**EXERCISE:**
Using the regular expressions tutorial, answer the following:
(a) To what drink does the opening line compare regular expressions?
(b) Which module does the code import before compiling `word_regex`?
(c) What value does the tutorial show for `n_ground` after the counting loop runs?

**QUOTED TEXT:**
□ □ □ □ □ □ □
# Regular Expressions

Like a good espresso, regular expressions require care and precision to avoid either a watery mess or bitter sludge.

We will not have time to cover everything about **regexes** here, but this introduction should help you feel comfortable poking around and using them in your own code.

In [4]:
sample_text = """
“Ye kings and warriors! may your vows be crown’d,
And Troy’s proud walls lie level with the ground.
May Jove restore you when your toils are o’er
Safe to the pleasures of your native shore.
But, oh! relieve a wretched parent’s pain,
And give Chryseïs to these arms again;
If mercy fail, yet let my presents move,
And dread avenging Phœbus, son of Jove.”
"""

In [6]:
import re

word_regex = re.compile(r"[\s\.,!;”“]+")

lines = [[w for w in word_regex.split(l) if w != ""] for l in sample_text.strip().splitlines()]
lines

[['Ye', 'kings', 'and', 'warriors', 'may', 'your', 'vows', 'be', 'crown’d'],
 ['And', 'Troy’s', 'proud', 'walls', 'lie', 'level', 'with', 'the', 'ground'],
 ['May', 'Jove', 'restore', 'you', 'when', 'your', 'toils', 'are', 'o’er'],
 ['Safe', 'to', 'the', 'pleasures', 'of', 'your', 'native', 'shore'],
 ['But', 'oh', 'relieve', 'a', 'wretched', 'parent’s', 'pain'],
 ['And', 'give', 'Chryseïs', 'to', 'these', 'arms', 'again'],
 ['If', 'mercy', 'fail', 'yet', 'let', 'my', 'presents', 'move'],
 ['And', 'dread', 'avenging', 'Phœbus', 'son', 'of', 'Jove']]

In [7]:
n_ground = 0
for line in lines:
    for word in line:
        if word == "ground":
            n_ground += 1

n_ground

1

## Homework

Using the code above as a guide, get the counts for _every_ word in `sample_text`.
□ □ □ □ □ □ □
**GIVEN MATERIAL:**
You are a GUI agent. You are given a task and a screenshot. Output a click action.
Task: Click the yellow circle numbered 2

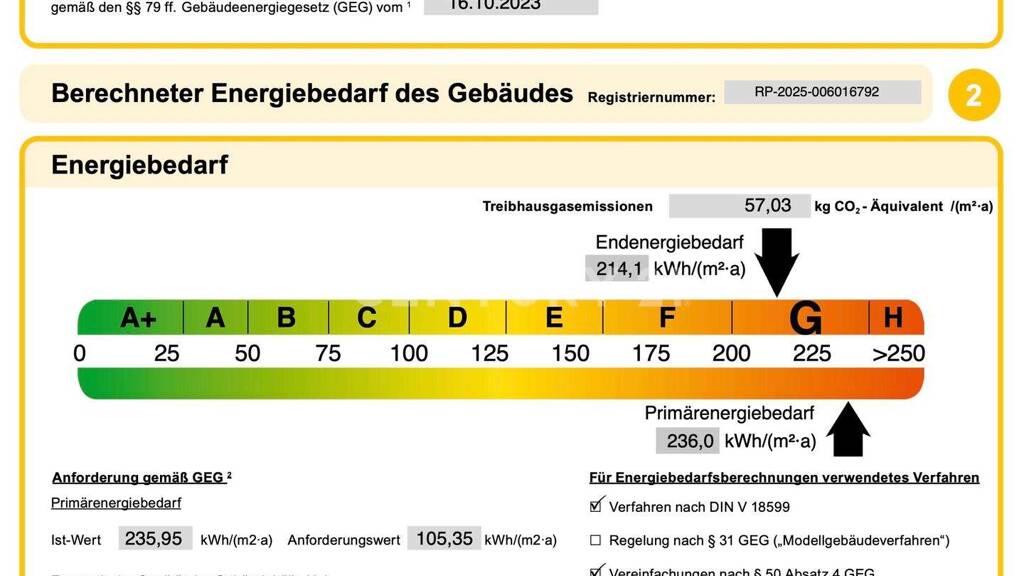pyautogui.click(x=973, y=95)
□ □ □ □ □ □ □
**EXERCISE SOLUTION:**
(a) Espresso.
(b) The `re` module.
(c) 1.